M. Mathieu rentra à quatre heures, et nous dit qu'il avait trouvé une chambre dans la maison d'un de ses amis, M. Raoul, un canut, l'honnêteté et la bonté même.

Le lendemain, ma mère se leva de grand matin; elle s'était réveillée avec de mauvais pressentiments.

—Menez-moi tout de suite chez votre ami, dit-elle à M. Mathieu: je vous laisse ma fille; vous me l'amènerez le plus tôt possible, car je n'aurais pas de force si je ne l'avais pas près de moi.
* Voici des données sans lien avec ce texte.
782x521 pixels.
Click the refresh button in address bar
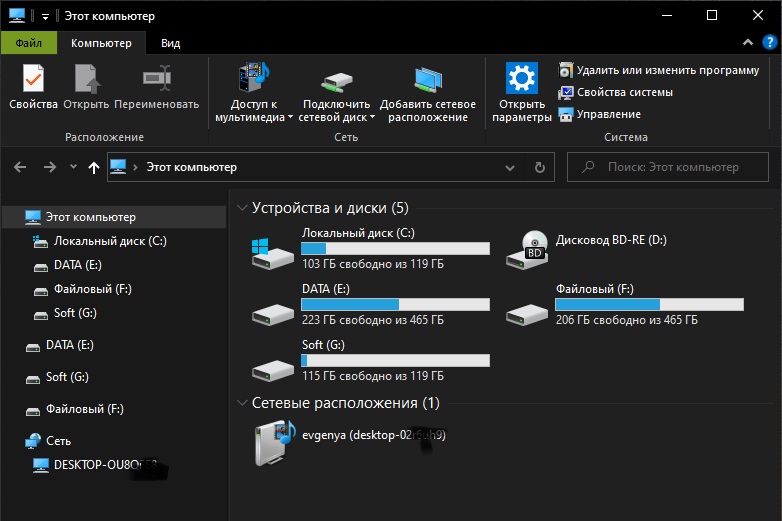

Elle prit un châle et partit en me recommandant d'être sage, afin de ne pas ennuyer les bonnes gens qui voulaient bien me garder. J'avais envie de m'accrocher à elle et de ne pas la laisser partir sans moi; mais on m'avait tant recommandé de lui obéir, que j'étouffai mon chagrin.

Mathieu la conduisit chez son ami, j'attendis son retour avec impatience. Quand je le vis rentrer, je courus au-devant de lui. Il me prit dans ses bras, et, m'approchant de la croisée, il souleva le coin du rideau, et me dit:

—Céleste est-ce que cet homme qui est là n'est pas ton beau-père?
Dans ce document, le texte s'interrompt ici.